=== GIVEN INSTRUCTION ===
Reproduce the lines of the data below verbatim, starting at the line that contains "Describe the element at coordinates (48, 64)" and ending at the line that contains "center [253, 310].".

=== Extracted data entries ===
+ + + + + + +
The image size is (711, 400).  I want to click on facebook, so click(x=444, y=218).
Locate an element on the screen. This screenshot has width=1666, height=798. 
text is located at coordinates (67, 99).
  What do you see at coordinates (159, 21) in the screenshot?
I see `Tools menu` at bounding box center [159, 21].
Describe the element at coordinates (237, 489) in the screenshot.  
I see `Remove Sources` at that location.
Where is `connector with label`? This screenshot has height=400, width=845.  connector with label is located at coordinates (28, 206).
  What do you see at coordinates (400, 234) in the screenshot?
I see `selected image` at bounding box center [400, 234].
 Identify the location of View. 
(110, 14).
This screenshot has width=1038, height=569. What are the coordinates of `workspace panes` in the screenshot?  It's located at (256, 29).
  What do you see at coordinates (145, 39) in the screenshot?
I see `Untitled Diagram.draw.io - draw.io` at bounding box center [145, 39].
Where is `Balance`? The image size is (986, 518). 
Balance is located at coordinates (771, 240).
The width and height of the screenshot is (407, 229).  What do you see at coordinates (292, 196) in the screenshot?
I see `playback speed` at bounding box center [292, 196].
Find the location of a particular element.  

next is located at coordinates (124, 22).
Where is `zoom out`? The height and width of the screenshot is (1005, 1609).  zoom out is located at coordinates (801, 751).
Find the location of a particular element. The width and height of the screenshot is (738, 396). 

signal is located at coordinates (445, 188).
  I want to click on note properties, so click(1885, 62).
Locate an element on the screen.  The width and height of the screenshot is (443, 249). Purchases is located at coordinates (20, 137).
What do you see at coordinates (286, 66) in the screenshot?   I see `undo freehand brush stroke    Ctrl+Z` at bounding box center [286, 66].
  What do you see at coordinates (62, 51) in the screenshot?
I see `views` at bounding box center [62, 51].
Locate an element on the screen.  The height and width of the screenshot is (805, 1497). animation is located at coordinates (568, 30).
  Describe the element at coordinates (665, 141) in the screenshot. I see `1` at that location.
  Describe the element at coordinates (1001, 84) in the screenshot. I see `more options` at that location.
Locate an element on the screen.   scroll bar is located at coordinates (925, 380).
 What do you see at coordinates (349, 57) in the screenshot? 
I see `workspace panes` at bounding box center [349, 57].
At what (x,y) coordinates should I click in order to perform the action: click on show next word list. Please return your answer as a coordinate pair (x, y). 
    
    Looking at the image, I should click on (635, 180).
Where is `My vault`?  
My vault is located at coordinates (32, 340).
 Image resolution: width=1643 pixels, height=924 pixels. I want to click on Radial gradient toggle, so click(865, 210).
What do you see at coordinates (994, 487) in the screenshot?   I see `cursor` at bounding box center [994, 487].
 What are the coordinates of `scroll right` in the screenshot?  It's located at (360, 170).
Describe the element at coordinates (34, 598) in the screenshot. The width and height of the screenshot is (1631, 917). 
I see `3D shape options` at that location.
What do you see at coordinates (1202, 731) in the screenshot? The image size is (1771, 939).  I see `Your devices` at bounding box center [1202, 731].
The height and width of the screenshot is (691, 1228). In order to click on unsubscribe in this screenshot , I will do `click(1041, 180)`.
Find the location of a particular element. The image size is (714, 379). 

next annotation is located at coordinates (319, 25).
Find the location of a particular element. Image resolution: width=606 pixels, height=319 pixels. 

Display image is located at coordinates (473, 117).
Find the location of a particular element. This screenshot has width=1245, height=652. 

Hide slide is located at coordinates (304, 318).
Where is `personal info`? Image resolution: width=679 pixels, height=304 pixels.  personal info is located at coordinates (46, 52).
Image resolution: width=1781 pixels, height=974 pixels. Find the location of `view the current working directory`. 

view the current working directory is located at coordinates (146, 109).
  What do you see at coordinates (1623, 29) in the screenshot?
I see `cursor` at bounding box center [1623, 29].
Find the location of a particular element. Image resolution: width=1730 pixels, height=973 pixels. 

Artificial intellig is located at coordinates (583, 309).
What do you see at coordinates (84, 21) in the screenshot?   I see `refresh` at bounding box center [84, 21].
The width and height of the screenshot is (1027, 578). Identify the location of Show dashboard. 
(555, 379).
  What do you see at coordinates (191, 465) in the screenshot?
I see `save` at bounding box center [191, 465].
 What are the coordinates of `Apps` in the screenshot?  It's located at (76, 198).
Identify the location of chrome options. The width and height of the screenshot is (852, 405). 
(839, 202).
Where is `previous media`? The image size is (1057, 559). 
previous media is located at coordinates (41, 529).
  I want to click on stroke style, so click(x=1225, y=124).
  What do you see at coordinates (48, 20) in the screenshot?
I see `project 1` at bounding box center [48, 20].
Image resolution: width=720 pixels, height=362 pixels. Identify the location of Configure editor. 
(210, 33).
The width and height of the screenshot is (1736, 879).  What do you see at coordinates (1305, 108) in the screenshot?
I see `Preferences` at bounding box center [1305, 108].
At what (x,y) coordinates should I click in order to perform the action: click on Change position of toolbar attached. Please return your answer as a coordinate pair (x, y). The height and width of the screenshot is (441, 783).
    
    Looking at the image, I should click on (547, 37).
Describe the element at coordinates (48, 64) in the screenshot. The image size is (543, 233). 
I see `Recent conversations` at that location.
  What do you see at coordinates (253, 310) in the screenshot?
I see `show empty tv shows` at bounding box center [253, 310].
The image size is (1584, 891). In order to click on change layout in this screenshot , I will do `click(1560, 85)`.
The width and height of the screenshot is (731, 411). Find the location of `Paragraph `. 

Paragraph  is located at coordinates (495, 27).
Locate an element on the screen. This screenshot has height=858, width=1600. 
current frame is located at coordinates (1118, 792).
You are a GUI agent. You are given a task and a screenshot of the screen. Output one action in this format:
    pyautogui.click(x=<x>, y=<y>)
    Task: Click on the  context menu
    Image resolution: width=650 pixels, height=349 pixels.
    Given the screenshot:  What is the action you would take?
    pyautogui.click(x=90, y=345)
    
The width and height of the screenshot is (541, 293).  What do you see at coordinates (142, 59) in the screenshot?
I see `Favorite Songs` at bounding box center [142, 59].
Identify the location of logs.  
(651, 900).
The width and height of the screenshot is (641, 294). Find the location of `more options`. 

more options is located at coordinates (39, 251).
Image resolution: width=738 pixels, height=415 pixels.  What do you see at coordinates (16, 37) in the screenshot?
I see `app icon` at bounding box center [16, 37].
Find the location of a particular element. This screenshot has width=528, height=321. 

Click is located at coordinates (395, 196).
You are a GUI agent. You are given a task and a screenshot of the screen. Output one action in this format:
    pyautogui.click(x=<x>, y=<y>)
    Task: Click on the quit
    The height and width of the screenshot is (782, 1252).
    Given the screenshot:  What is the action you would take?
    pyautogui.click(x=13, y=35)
+ + + + + + +
=== RESPONSE ===
Describe the element at coordinates (48, 64) in the screenshot. The image size is (543, 233). 
I see `Recent conversations` at that location.
  What do you see at coordinates (253, 310) in the screenshot?
I see `show empty tv shows` at bounding box center [253, 310].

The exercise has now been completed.